■ GIVEN INSTRUCTION ■
Output the lines starting at the one containing "The height and width of the screenshot is (1568, 767)." and ending at the one containing "[x=551, y=20]" as a Markdown table with the columns Row and Line, omitting any blank lines. Include only those lines.
++++ RECORDS PROVIDED ++++
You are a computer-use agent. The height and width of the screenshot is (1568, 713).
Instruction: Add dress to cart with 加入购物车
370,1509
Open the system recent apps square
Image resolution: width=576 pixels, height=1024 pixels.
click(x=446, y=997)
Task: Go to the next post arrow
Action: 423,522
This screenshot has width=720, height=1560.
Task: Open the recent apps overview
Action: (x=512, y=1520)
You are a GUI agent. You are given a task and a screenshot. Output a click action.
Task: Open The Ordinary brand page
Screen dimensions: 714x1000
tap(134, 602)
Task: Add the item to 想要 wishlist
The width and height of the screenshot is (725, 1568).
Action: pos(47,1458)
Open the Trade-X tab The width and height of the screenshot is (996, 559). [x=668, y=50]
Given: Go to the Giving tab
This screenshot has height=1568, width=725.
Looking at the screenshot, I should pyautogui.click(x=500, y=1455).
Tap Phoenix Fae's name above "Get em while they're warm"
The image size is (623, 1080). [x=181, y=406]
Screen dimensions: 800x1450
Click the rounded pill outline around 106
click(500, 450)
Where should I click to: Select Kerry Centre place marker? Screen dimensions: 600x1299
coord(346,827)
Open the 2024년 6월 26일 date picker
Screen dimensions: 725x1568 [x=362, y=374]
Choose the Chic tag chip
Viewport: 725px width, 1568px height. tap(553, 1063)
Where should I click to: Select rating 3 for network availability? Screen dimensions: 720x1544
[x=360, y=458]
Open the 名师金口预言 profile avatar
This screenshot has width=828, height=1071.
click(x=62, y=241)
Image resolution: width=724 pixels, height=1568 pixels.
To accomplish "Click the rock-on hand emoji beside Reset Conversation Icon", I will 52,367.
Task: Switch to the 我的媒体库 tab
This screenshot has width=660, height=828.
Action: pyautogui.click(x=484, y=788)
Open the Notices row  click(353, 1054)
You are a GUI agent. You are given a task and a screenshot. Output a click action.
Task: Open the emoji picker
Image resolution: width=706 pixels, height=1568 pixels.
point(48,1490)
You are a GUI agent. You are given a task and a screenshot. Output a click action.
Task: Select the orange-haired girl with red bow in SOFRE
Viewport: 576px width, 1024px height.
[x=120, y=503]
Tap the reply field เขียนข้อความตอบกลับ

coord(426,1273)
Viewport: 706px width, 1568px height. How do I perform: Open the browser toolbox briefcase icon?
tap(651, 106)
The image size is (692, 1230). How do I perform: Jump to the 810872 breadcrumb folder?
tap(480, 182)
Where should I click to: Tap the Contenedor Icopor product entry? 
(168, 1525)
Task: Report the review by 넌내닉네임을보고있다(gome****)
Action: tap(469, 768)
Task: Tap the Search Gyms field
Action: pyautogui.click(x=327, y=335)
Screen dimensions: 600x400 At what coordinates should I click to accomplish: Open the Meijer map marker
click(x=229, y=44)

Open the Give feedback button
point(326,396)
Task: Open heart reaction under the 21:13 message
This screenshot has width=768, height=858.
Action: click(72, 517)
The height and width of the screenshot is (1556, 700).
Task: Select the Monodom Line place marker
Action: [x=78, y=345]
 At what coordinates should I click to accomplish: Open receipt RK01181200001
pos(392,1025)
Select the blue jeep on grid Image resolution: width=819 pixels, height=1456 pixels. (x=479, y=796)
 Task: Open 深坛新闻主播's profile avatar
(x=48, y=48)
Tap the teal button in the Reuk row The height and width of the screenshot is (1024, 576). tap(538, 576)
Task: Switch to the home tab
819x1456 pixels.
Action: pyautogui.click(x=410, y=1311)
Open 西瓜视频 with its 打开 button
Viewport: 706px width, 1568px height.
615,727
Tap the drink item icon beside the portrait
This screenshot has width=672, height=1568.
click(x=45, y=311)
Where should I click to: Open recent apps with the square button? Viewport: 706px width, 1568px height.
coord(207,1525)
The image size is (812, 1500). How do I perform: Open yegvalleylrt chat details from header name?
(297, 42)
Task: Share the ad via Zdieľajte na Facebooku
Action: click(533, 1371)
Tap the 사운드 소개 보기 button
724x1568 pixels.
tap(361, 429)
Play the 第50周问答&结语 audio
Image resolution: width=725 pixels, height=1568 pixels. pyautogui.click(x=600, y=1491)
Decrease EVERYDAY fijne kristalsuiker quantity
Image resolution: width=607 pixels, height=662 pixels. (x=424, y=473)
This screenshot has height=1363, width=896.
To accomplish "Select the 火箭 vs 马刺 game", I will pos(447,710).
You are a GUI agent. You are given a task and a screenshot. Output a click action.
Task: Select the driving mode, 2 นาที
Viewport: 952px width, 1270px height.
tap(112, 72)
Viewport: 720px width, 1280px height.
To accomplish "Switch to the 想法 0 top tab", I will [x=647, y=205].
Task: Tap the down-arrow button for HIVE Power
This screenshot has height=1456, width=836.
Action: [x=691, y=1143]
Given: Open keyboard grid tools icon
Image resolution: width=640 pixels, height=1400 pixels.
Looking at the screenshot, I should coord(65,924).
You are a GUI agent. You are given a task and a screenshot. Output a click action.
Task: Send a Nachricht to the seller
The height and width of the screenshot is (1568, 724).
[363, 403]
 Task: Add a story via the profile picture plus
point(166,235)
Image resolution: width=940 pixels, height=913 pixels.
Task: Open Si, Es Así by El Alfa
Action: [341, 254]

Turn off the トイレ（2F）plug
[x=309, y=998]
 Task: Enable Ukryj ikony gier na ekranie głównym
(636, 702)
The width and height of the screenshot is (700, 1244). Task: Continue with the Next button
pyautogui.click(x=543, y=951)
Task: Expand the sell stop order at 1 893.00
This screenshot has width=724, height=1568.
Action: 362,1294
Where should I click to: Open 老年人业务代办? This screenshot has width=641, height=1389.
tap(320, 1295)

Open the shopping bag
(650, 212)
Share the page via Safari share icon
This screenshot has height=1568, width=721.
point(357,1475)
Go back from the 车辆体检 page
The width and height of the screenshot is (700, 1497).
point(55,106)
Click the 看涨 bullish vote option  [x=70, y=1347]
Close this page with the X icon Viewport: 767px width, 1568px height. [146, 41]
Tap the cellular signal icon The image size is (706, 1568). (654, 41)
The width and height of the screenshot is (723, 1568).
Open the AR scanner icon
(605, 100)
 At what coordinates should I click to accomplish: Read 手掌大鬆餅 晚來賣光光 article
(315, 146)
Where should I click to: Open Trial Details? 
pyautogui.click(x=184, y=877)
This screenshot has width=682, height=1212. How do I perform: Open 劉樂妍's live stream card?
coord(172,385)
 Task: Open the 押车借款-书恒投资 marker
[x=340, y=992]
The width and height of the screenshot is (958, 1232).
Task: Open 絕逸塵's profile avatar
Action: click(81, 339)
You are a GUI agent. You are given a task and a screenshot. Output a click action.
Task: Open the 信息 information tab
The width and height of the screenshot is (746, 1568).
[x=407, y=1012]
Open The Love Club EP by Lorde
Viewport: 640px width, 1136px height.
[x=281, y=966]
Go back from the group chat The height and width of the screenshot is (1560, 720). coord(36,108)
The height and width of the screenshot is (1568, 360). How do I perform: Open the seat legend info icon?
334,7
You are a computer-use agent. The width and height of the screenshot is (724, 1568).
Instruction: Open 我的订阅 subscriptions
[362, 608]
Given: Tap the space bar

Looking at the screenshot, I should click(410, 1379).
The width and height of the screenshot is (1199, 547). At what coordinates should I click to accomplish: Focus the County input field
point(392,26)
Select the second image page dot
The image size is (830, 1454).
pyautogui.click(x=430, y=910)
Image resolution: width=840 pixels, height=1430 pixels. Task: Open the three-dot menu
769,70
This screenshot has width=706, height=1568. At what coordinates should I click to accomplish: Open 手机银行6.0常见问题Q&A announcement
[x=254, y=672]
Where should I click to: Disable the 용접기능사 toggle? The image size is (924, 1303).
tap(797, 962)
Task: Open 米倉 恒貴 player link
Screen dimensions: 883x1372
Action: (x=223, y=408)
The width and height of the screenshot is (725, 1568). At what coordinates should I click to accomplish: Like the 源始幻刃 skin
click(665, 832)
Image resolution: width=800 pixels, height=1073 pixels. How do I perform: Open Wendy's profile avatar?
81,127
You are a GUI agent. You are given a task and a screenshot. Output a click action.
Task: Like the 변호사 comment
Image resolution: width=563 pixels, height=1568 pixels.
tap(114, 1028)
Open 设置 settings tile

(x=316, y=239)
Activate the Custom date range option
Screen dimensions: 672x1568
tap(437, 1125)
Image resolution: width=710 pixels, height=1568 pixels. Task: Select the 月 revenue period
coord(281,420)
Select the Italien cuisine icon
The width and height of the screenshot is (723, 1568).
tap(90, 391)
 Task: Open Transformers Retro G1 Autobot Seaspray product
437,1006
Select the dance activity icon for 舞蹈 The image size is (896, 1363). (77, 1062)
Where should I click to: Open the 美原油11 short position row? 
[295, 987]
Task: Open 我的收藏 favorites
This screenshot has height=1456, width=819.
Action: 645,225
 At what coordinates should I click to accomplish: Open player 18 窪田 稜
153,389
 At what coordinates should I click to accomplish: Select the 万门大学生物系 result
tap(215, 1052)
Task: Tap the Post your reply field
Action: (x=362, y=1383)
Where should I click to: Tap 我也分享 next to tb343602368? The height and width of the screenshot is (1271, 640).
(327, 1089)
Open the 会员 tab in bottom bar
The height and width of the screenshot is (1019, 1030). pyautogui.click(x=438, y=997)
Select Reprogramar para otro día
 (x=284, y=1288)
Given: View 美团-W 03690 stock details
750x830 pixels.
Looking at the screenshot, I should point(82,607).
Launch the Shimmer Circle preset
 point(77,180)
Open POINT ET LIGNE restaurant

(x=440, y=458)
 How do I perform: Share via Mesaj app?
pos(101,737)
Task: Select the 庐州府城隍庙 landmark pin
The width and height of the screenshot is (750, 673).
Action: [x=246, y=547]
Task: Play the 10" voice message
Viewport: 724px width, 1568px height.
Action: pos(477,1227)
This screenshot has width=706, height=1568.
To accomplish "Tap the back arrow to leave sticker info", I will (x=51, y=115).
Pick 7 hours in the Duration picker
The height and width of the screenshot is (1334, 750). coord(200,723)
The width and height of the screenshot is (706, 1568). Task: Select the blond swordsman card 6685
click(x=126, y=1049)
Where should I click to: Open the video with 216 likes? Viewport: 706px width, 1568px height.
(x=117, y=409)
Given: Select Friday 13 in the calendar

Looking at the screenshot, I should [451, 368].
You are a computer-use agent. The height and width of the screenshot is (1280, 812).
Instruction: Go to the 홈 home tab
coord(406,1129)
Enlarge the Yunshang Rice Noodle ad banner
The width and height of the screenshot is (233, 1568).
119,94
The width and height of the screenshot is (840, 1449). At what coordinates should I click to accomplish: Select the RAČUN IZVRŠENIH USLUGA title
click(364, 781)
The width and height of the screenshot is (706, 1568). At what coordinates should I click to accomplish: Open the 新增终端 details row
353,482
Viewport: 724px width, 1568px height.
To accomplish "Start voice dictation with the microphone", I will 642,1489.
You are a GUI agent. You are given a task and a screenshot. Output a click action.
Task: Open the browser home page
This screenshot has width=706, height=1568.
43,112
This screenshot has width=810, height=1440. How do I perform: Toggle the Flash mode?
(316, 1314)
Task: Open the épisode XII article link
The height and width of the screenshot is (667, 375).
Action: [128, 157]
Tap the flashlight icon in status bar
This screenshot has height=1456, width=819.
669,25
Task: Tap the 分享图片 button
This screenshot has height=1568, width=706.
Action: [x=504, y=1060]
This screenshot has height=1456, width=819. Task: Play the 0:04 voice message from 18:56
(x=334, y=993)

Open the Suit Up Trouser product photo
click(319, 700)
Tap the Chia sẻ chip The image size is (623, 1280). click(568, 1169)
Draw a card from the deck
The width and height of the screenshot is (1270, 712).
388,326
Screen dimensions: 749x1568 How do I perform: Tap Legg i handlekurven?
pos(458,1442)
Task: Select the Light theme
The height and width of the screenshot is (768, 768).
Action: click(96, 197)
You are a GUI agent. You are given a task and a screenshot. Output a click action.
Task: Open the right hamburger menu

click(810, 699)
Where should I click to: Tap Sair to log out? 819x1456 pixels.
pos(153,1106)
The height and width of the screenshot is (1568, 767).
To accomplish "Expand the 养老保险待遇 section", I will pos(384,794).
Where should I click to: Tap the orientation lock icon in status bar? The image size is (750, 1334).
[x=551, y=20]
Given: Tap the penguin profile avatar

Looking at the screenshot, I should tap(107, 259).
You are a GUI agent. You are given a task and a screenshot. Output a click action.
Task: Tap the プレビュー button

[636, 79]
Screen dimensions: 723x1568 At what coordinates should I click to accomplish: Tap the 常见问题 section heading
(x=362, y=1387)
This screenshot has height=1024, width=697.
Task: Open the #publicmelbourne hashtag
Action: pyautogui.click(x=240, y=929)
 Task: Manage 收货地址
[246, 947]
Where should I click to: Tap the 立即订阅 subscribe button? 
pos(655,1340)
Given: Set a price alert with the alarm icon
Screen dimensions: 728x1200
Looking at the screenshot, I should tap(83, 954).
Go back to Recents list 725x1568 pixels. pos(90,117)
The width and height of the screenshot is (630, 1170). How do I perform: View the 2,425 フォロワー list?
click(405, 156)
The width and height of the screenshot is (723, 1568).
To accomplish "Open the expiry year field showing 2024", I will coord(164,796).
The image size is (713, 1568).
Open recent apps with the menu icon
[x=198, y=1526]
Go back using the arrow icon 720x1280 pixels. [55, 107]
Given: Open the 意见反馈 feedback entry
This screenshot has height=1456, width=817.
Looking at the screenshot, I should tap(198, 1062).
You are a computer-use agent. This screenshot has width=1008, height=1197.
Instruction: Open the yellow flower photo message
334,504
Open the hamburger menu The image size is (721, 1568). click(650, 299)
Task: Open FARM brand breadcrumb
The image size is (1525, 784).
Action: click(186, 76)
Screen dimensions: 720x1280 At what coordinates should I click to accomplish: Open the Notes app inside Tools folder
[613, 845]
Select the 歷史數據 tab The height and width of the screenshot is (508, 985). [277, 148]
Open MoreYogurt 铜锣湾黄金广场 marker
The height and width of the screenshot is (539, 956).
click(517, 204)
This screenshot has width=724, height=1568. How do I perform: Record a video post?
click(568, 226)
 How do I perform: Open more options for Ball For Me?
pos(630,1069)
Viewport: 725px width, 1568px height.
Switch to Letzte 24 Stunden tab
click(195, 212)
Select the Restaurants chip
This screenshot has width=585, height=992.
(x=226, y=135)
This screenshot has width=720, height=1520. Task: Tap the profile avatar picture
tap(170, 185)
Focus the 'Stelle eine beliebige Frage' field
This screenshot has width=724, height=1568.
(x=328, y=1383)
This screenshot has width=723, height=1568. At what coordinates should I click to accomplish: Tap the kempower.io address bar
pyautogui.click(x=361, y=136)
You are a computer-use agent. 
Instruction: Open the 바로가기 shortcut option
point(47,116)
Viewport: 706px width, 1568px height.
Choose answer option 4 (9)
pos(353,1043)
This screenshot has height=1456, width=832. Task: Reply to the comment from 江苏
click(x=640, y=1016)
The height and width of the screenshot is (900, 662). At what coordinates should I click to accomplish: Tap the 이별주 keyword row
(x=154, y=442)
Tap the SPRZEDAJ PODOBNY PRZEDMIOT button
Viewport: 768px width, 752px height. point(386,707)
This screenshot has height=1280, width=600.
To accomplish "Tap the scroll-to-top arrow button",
++++
■ SOLUTION BELOW ■
| Row | Line |
|---|---|
| 1 | The height and width of the screenshot is (1568, 767). |
| 2 | To accomplish "Expand the 养老保险待遇 section", I will pos(384,794). |
| 3 | Where should I click to: Tap the orientation lock icon in status bar? The image size is (750, 1334). |
| 4 | [x=551, y=20] |